Nightmare Alley Cinematography FYC
In the video, del Toro even offers a clue to his motivation for releasing the whole film, which also stars Cate Blanchett, Rooney Mara, and Richard Jenkins, in a black-and-white version, which opened in select Los Angeles theaters last week. Del Toro and Laustsen shared their thoughts on this version with TheWrap: “I kept saying, ‘Oh, my God, I wish I could do both releases,’” the director raved.
Behind the Scenes
Martin Scorsese wants you to watch ‘Nightmare Alley.’ Let him tell you why
A few weeks ago, I caught up with Guillermo del Toro’s “Nightmare Alley.” I was impressed and moved. I look forward to watching anything that Guillermo does, but this particular picture had a special power and resonance for me.
Then I came to realize that people just weren’t coming out for it, which was distressing. Obviously, this past holiday season was a tricky moment to release any movie. But I also wonder if there has been a real appreciation of Guillermo’s accomplishment.
I would bet that the term “noir” has appeared in most of the reviews and comments about “Nightmare Alley,” and with good reason. The characters are all haunted, many are doomed, and the film is based on a novel with the kind of wild labyrinthine plot that is a hallmark of film noir. On top of that, the novel was filmed once before, right after its publication in 1946, and the earlier version directed by Edmund Goulding has long been considered a classic of the genre.
But the term “noir” has been used so often and in such a cheeky way that it seems more like a flavor than anything else, and it might just lead someone seeking information about the picture in the wrong direction. They might be expecting a noir “pastiche,” of which there have been many. That doesn’t even begin to do justice to Guillermo and Kim Morgan’s adaptation.

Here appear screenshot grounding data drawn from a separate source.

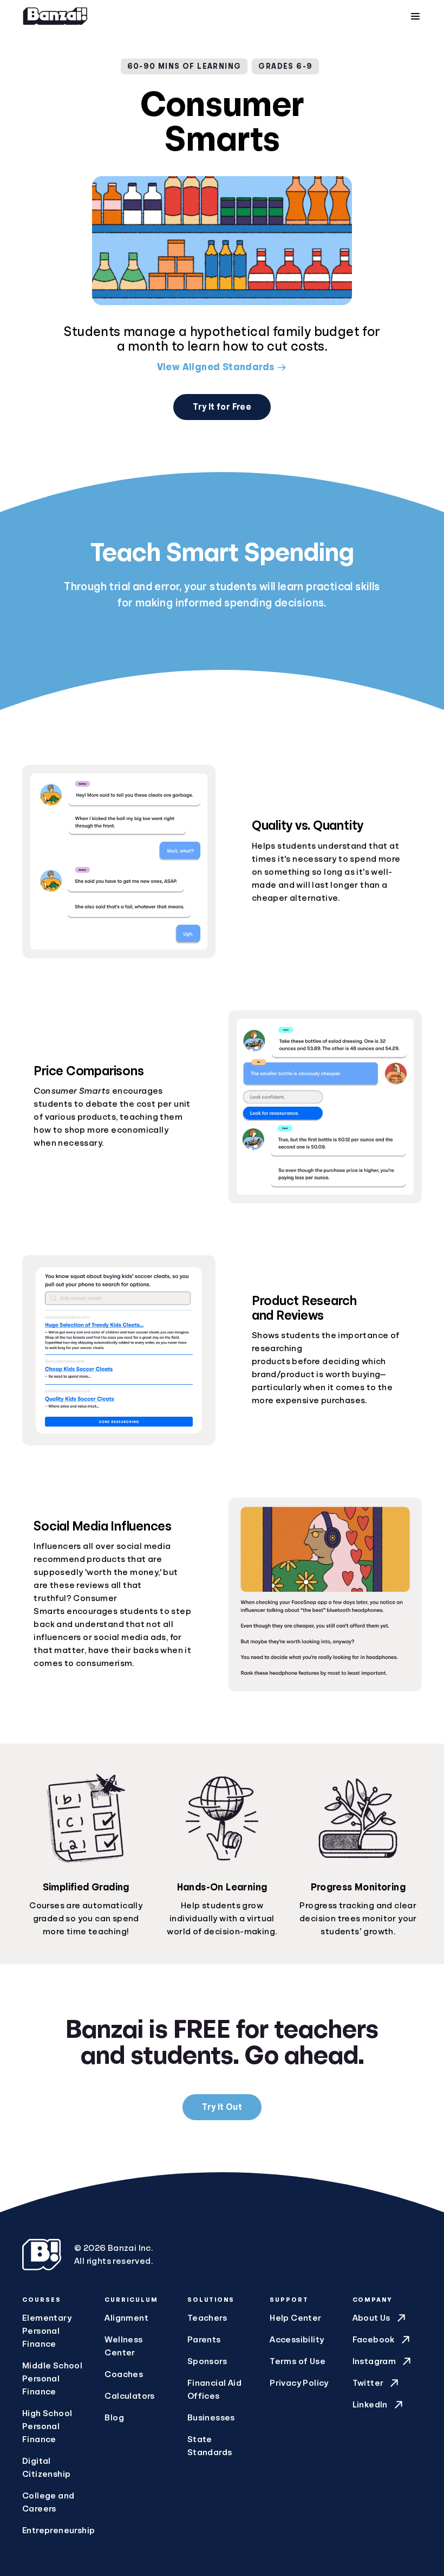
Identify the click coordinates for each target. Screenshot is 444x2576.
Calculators (129, 2396)
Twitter (368, 2383)
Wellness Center (123, 2346)
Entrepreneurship (57, 2530)
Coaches (124, 2374)
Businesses (211, 2417)
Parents (204, 2339)
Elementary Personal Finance (46, 2331)
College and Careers (48, 2502)
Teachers (207, 2318)
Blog (114, 2417)
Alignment (126, 2318)
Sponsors (207, 2361)
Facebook (373, 2339)
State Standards (209, 2446)
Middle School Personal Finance (52, 2378)
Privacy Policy (299, 2383)
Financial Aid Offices (214, 2389)
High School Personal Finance (47, 2426)
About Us (371, 2318)
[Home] (55, 16)
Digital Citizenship (46, 2467)
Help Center (295, 2318)
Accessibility (297, 2339)
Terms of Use (297, 2361)
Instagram (374, 2361)
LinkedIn (370, 2404)
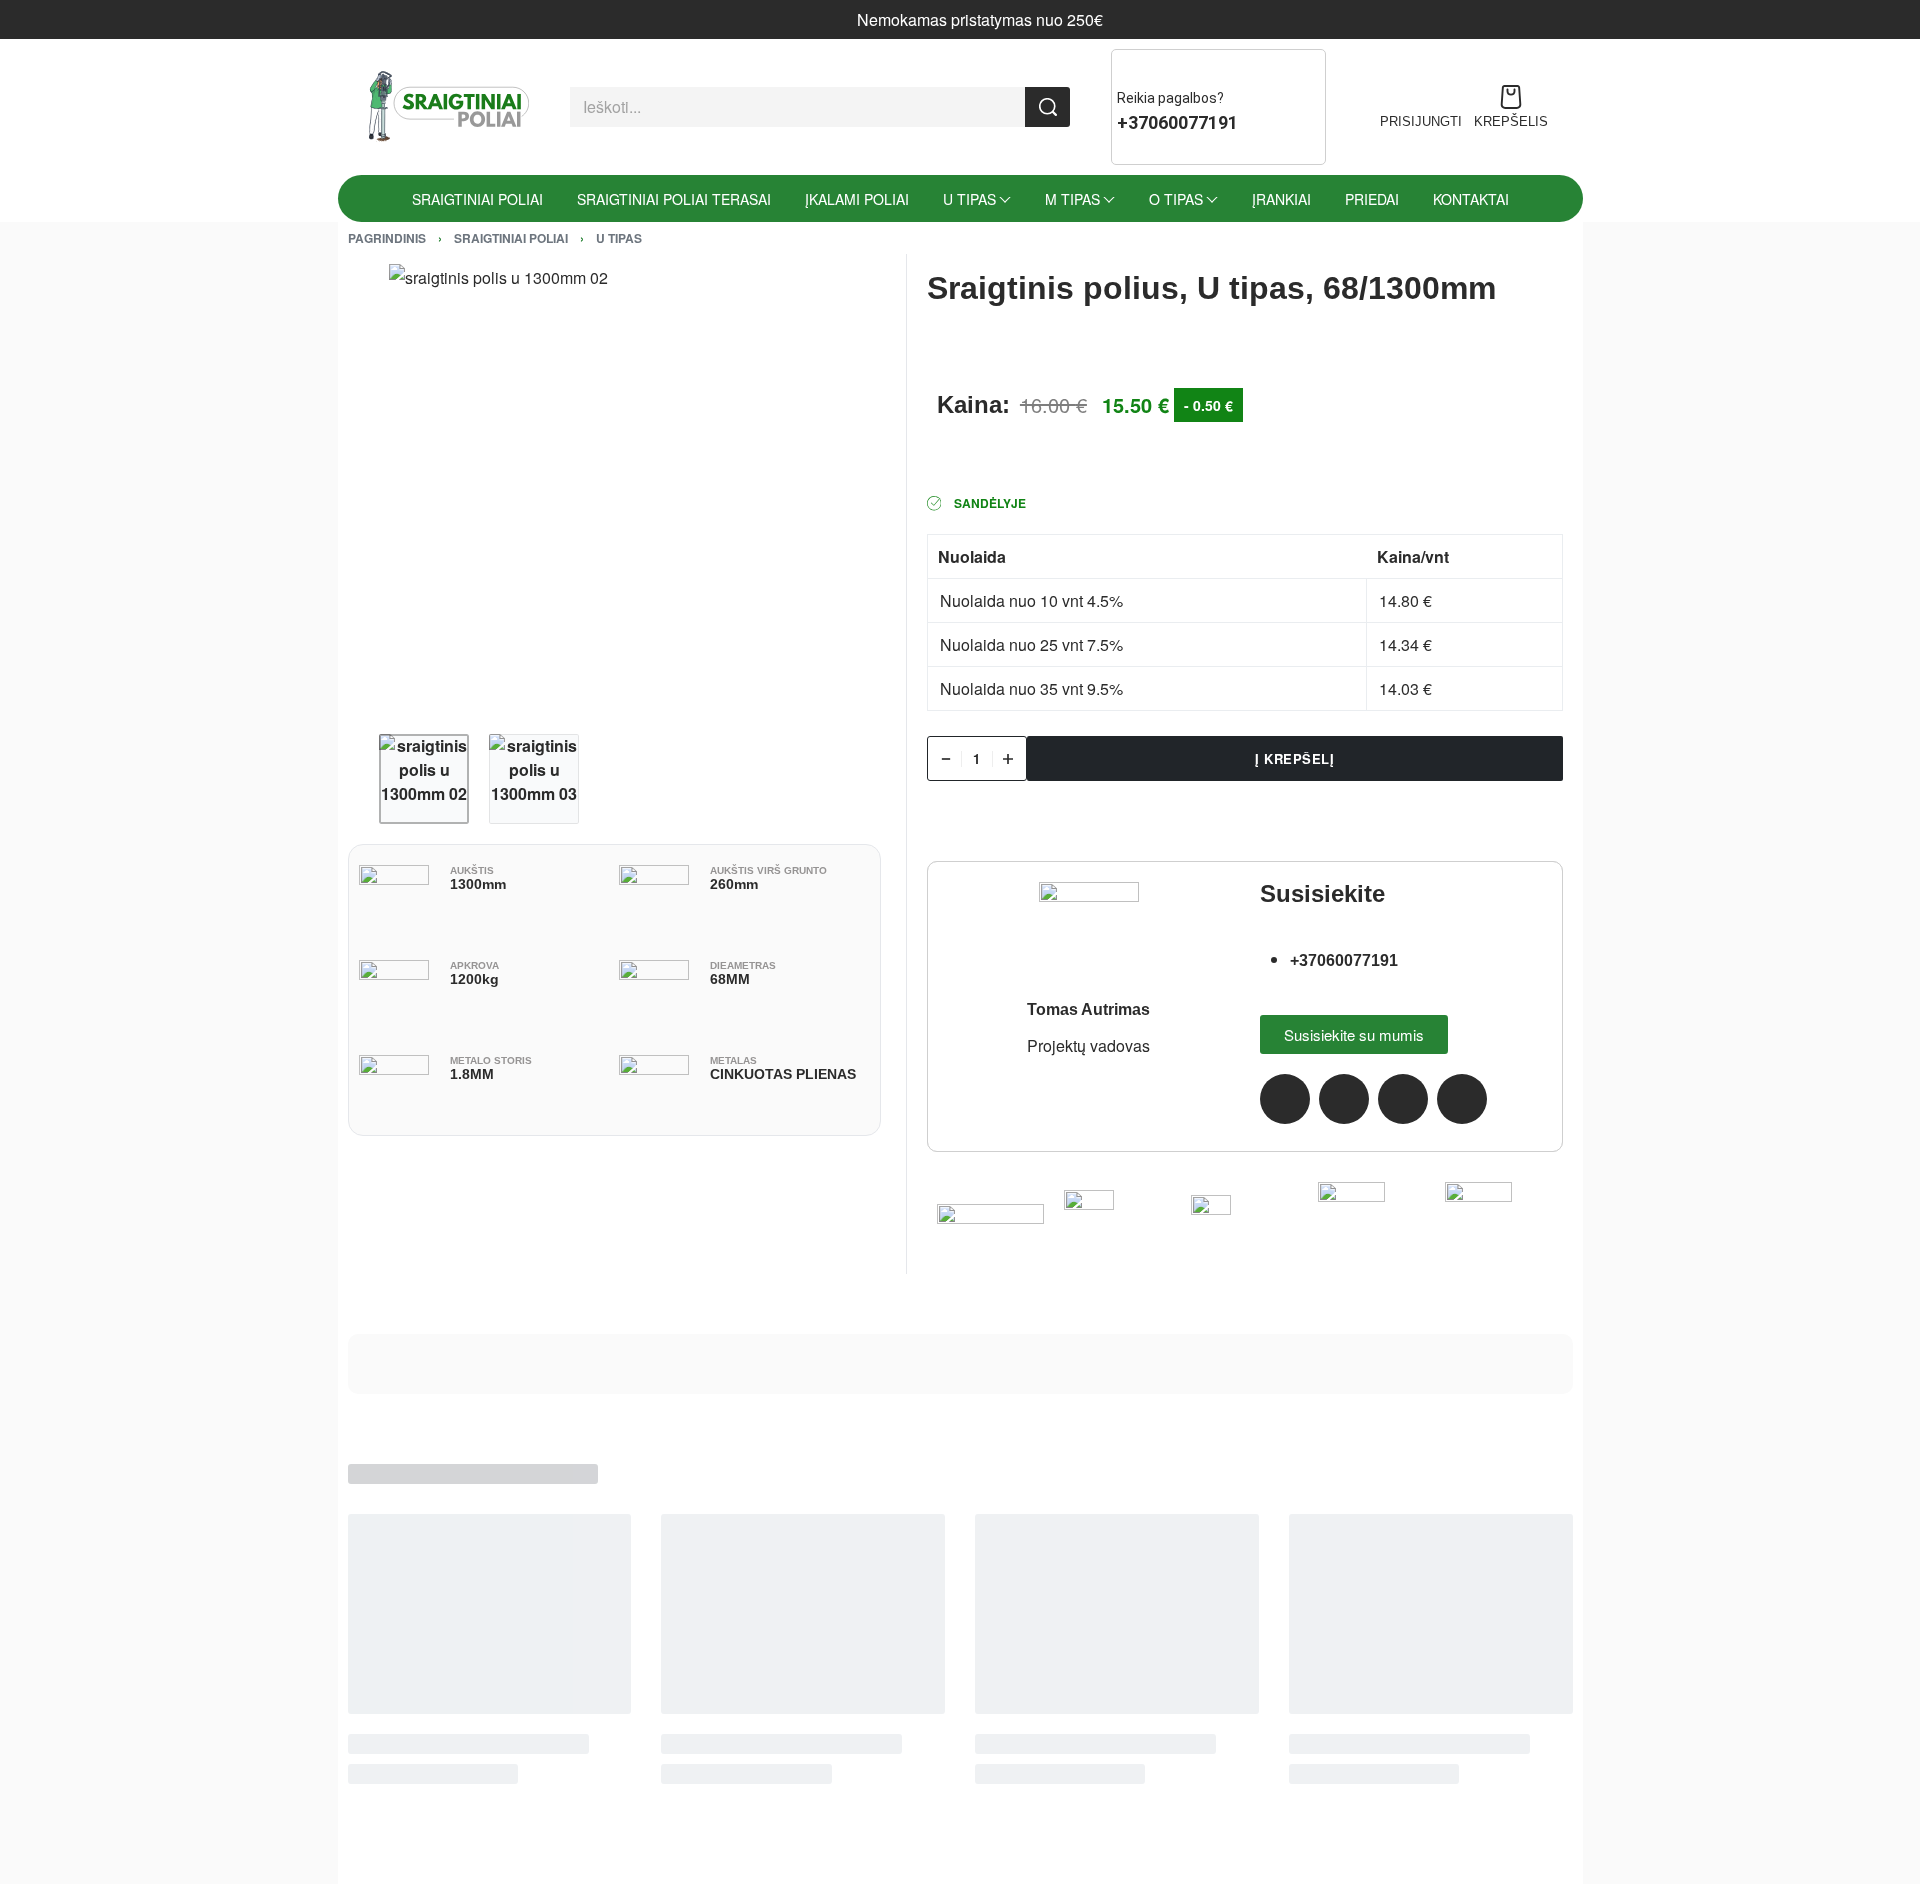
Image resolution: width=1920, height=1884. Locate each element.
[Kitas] (827, 489)
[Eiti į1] (424, 779)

The majority of the picture takes place in the ‘30s, and it seems to grow out of the bitterness and despair of the depression: You can feel it in the images and in the body language of the actors. All the characters in this film are feeling real pain, a sense of spiritual desolation rooted in everyday life. This isn’t just a matter of “style” or “visuals,” exquisite as the film is. It’s a matter of Guillermo’s complete commitment to the material, to bringing his vision to life with his production designer, his costume designer, his DP and his amazing cast, led by Bradley Cooper and Cate Blanchett. They work together to create a dead-end universe from out of the American past, and they do it inside and out, through and through.

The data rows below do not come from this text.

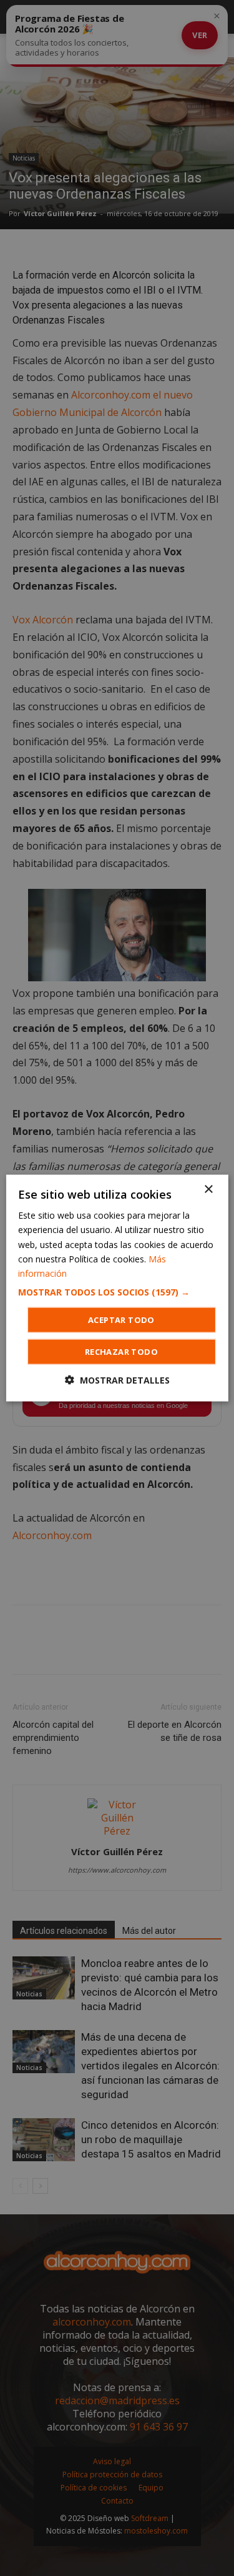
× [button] (208, 1189)
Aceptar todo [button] (121, 1319)
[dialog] (117, 1288)
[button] (116, 1291)
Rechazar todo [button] (121, 1351)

In that sense, the film is truer to the animating spirit of film noir than the many “homages” that have been made over the years and are still being made now. Guillermo is certainly speaking from and to his own time, but he’s doing so in the idiom of a time gone by, and the urgency and despair of then overlaps with the urgency and despair of now in a way that’s quite disturbing. It’s like a warning bell.
Disturbing, but exhilarating at the same time. That’s what art can do.

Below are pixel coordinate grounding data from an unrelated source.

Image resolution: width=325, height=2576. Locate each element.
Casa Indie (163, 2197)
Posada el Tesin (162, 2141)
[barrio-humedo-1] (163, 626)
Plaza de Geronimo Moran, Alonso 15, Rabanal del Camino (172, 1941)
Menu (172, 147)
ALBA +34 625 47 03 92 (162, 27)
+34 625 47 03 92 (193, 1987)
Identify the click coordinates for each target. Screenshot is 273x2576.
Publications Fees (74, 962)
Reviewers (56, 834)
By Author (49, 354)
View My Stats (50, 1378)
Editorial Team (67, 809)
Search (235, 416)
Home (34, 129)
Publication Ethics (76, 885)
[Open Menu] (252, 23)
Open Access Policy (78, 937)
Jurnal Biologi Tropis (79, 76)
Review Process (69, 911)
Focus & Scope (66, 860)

COVID-19 has also been extremely tough on the cinema in general. It’s added time-consuming protocols and extremely expensive insurance packages to the budgets of all films, big and small. It’s resulted in the closure of many theaters and a resistance to going back to the ones that are still open. And on top of everything else … Omicron.
If you decided to just file “Nightmare Alley” away under “noir” or some other category, I would urge you to take a second closer look. And if you decided to skip it altogether, for whatever reason, please reconsider. In essence, what I’m trying to say is that a filmmaker like Guillermo, who gives us pictures this lovingly and passionately crafted, doesn’t just need our support: he deserves it.